The subject came up after I mentioned that I've been going to the hospital every evening for the last week visiting a good friend who's having serious medical problems. The strange part of my friend's illness is that the doctors are mystified about what's going on.  And one reason they are mystified is that they can't do certain kinds of diagnoses because the chemicals they need for the diagnostic procedure would have a negative effect on other organs in her body. So they're having to be detectives to figure out what's going on without the tools they normally rely on.

And while they're forced to take their time to figure out how to help she's continuing to lose weight and undergo the stress of being away from the two teenage children she's supporting and deal with the other financial obligations she has to keep up with. Fortunately, her employer is keeping her on the payroll while she's ill. Plus she has a large circle of friends from her church who visit her and help as much as they can.

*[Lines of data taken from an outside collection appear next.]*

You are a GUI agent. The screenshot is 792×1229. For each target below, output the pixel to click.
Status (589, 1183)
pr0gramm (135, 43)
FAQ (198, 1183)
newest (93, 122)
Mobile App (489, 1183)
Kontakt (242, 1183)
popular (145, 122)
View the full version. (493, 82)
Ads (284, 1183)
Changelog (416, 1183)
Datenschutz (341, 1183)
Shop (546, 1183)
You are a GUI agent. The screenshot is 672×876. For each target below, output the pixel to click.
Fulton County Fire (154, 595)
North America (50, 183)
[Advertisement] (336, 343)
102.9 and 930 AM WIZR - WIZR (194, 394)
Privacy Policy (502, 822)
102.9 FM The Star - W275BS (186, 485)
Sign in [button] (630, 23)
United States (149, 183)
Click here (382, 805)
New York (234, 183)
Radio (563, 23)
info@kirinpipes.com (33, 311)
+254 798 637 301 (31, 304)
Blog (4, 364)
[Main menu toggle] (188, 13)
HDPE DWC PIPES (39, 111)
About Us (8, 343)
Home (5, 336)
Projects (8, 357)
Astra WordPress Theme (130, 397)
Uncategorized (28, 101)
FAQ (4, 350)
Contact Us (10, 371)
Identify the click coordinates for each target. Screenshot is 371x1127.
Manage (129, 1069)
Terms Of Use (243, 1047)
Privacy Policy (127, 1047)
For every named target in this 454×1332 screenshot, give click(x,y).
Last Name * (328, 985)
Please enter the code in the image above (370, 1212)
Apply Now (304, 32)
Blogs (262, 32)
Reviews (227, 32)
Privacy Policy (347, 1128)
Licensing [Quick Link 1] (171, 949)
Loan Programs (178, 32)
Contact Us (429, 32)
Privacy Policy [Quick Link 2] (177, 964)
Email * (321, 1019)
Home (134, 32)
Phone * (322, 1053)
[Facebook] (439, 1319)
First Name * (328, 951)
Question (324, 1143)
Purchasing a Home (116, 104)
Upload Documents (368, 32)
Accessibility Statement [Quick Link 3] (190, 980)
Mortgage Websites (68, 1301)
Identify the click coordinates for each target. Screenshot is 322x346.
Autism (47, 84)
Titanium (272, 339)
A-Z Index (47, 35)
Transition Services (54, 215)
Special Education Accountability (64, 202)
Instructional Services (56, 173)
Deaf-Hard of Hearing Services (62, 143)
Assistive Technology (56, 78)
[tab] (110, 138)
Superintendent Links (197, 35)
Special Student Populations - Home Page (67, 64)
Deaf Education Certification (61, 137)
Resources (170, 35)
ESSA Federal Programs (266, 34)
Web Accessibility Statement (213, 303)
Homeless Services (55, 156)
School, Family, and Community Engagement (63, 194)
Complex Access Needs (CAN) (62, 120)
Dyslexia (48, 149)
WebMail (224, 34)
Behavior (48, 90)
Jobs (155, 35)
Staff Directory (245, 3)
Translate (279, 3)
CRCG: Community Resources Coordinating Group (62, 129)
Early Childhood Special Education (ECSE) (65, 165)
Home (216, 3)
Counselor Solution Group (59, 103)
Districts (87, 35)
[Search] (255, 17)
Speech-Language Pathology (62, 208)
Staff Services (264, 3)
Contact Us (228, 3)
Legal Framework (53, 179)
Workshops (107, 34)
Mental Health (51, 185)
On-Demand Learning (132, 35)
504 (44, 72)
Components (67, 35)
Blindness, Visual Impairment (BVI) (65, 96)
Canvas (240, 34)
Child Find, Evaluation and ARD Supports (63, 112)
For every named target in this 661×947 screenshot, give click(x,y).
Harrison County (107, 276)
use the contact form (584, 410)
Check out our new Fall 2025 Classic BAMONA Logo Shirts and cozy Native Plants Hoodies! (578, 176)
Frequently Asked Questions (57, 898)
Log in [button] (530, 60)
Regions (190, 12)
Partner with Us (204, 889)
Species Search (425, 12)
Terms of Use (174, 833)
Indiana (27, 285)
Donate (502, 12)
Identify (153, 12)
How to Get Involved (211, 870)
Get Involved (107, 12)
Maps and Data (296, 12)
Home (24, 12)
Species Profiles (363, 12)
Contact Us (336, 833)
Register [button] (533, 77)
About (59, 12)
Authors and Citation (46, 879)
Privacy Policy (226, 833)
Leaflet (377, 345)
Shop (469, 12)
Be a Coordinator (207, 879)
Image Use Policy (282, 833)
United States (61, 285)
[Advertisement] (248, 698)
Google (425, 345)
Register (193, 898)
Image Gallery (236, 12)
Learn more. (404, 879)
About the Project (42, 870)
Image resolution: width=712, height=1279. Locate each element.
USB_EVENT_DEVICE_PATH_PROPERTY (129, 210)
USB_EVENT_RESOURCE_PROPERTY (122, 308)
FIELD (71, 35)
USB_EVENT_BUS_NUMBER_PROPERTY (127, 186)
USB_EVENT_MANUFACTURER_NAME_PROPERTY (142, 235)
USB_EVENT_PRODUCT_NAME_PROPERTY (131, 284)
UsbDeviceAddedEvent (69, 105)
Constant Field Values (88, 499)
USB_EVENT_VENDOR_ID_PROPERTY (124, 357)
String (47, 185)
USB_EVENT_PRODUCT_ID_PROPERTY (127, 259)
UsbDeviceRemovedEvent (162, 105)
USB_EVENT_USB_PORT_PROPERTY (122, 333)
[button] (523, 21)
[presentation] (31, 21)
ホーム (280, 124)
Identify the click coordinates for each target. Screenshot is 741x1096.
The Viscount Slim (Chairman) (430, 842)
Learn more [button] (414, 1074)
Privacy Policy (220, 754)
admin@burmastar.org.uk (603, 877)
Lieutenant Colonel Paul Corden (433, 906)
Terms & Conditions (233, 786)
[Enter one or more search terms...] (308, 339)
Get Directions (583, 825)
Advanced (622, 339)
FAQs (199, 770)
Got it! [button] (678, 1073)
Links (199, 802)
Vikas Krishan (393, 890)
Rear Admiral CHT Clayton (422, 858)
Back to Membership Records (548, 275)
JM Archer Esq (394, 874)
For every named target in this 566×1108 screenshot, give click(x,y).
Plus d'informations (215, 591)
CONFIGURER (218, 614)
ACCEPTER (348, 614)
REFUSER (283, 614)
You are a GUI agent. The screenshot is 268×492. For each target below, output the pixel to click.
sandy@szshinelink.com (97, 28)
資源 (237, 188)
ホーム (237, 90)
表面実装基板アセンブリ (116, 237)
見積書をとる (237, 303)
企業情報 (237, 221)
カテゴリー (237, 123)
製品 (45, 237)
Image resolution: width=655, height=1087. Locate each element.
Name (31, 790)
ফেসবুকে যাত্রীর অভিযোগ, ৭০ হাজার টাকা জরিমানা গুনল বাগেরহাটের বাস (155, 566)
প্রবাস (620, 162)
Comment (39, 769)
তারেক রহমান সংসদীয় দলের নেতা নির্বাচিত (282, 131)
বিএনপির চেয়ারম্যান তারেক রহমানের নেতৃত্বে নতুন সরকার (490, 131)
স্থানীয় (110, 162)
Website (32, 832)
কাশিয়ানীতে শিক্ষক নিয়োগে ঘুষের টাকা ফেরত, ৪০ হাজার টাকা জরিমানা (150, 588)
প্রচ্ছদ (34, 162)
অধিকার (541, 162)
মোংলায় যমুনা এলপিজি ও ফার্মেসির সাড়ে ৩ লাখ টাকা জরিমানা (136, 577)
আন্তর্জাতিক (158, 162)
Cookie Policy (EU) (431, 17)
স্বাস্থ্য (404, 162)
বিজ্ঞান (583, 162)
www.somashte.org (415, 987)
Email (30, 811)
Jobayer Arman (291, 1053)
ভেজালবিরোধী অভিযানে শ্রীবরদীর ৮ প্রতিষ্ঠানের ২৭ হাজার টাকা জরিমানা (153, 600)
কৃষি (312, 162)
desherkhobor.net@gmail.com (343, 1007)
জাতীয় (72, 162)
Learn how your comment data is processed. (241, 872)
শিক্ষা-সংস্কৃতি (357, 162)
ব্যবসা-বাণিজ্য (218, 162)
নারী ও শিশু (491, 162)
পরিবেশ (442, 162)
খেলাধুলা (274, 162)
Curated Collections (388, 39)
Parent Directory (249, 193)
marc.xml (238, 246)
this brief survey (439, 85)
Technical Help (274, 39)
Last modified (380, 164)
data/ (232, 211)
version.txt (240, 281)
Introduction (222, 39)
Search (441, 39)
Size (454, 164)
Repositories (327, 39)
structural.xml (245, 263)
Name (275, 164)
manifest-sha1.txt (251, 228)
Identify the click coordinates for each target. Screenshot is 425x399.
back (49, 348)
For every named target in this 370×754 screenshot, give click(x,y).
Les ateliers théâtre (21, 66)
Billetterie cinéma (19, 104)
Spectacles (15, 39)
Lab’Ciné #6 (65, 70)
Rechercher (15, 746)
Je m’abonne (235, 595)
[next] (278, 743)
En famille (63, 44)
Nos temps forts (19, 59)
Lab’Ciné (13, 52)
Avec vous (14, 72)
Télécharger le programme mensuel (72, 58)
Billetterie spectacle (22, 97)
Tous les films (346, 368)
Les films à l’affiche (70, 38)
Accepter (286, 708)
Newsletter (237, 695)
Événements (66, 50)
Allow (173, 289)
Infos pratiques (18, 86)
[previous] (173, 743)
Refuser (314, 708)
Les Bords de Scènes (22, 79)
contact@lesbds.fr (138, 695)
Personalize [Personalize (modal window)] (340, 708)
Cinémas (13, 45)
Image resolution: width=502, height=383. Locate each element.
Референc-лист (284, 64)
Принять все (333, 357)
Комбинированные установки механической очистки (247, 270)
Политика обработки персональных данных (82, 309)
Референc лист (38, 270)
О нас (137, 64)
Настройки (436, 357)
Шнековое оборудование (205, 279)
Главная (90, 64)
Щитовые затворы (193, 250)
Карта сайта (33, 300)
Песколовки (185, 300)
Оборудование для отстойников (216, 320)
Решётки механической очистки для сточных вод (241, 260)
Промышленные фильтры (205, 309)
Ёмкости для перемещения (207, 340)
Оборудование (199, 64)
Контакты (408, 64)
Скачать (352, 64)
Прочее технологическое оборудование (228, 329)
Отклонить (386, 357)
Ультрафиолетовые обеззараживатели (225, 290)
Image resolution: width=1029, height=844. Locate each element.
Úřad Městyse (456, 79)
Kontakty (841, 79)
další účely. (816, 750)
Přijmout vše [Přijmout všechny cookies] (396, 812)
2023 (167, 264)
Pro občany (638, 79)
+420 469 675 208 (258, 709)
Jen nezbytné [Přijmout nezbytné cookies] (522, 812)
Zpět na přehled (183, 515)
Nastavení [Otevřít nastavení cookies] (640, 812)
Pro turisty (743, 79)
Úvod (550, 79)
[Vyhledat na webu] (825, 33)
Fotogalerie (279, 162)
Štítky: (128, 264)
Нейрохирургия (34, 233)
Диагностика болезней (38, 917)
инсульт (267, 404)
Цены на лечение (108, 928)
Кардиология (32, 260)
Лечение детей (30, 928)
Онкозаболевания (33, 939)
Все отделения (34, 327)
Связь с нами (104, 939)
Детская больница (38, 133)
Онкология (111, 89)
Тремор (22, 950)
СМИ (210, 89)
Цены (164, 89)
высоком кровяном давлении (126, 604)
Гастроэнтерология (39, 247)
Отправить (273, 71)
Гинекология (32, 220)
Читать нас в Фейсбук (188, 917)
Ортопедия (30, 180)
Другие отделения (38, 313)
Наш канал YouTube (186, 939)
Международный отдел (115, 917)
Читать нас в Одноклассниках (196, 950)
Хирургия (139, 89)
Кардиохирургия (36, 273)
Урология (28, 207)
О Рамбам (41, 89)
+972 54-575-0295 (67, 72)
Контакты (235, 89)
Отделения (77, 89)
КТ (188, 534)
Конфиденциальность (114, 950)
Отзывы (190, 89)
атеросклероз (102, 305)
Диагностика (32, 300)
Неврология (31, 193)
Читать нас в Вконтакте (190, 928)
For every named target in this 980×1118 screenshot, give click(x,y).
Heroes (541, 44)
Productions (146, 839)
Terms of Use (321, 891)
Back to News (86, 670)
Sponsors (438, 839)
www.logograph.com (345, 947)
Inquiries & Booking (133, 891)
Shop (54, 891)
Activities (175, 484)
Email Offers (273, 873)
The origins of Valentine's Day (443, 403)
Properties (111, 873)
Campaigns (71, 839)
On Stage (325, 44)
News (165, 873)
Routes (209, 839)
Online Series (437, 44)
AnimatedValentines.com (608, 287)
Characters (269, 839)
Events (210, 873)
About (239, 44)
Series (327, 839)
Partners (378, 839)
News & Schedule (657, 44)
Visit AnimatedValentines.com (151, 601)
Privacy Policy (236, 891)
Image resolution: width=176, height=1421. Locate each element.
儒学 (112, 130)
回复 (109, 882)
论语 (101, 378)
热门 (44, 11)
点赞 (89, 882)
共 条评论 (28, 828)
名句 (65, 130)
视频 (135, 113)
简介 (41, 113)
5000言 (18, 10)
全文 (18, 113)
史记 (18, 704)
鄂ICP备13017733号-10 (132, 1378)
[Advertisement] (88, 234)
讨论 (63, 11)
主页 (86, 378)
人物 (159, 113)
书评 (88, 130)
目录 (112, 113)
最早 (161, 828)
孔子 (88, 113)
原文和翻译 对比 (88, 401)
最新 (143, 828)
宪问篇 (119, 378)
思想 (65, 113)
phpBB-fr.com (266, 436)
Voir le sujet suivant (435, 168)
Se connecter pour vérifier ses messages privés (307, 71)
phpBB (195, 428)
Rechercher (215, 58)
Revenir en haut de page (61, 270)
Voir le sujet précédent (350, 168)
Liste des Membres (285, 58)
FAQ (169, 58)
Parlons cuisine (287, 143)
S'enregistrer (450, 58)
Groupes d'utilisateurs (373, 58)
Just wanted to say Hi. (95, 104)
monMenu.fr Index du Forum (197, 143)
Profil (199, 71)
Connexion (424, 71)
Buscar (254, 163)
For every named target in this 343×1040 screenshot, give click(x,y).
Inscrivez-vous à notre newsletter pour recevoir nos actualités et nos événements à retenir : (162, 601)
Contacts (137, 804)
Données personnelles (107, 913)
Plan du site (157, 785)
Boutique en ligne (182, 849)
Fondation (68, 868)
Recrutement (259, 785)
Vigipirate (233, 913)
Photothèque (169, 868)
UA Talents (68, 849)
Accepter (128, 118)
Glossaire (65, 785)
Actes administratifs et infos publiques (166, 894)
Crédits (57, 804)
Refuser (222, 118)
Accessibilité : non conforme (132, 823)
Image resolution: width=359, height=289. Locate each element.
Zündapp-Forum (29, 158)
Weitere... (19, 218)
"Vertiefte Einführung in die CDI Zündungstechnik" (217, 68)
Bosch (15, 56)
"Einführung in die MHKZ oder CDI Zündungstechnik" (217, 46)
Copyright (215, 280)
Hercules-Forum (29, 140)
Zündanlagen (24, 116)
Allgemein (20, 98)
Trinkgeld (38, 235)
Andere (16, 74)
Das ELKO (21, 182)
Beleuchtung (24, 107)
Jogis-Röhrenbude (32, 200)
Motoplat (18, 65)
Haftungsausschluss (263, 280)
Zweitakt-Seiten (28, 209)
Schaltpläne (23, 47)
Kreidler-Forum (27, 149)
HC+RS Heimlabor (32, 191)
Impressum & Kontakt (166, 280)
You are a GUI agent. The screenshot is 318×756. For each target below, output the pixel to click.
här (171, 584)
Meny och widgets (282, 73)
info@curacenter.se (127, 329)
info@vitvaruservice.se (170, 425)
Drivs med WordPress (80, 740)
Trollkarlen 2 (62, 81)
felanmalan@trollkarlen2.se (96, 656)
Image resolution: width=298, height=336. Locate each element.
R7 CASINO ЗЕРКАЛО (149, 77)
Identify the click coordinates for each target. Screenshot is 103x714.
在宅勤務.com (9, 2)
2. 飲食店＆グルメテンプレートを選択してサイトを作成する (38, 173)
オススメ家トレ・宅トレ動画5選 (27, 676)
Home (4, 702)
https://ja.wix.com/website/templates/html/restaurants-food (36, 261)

As my friend and I were talking I mentioned that this person has never smoked, used drugs, or drunk alcohol, but she is suffering from this strange illness. While at the same time, we know addicts and alcoholics who've trashed their bodies all their lives and have done very little positive but continue to enjoy good health.

And I guess that's where the subject of gratitude came up for us. Because quite often bad things happen to really good people, people who are helpful and kind to others. Yet many among us who live like heathens and treat our bodies like trash cans skip along merrily without a care in the world.

And when we reflect on this we realize that the universe is not evenhanded as it deals with us humans. We all know people who went to school and graduated with honors who later turned out to be abysmal failures. And many of us know alcoholics and drug addicts who turned out to be quite successful.

And that's probably where gratitude came up. Because we realize that the universe doesn't hand out results evenly. We all must be grateful for the good things that happen in our life and try to accept when we face serious issues.

It helps us to maintain our gratitude when we can live in the moment and appreciate what we have right now. Because many of us alcoholics and addicts know that we have much better lives than we deserve, considering the time we wasted doing self-centered and unproductive things.

So perhaps we should wrap ourselves in gratitude and pray for those who face challenges.

Click here to email John

Wednesday, April 3, 2019

We get Email

I get emails regularly, many of them flattering.  Then sometimes I get things like this.

"I want to tell you about my experience with your place. 

I'll just start by saying that I was not happy being there. I am a homeless person who was apparently bribed into going there by a family member. 

I felt out of place with all the people who were there because of their drug and/or alcohol abuse. Now I didn't have any problems getting along with the other clients, but I just felt really uneasy. 

And to be told that I had to pay rent was a crock of B.S. I am an unemployed person who only does seasonal or part-time work. And I felt very strange being there with these meetings with all the other addicts and abusers. 

Anyway, I will never come back to your place ever again, nor will I recommend anyone to your place."

Obviously, he was in the wrong place because TLC is about working and being responsible for oneself.  

Of course, he was incorrect about the paying rent part.  Because we charge addicts a service fee for the services we render - and housing is only a portion of what we offer.

Until this person suffers enough pain from his homelessness and substance abuse he won't be motivated to change.  We have many clients who start out with the same attitude he has.  But ultimately they do recognize they have a living problem and start using our program to rebuild their lives.

We'll have a bed for him when he's ready to come back and change.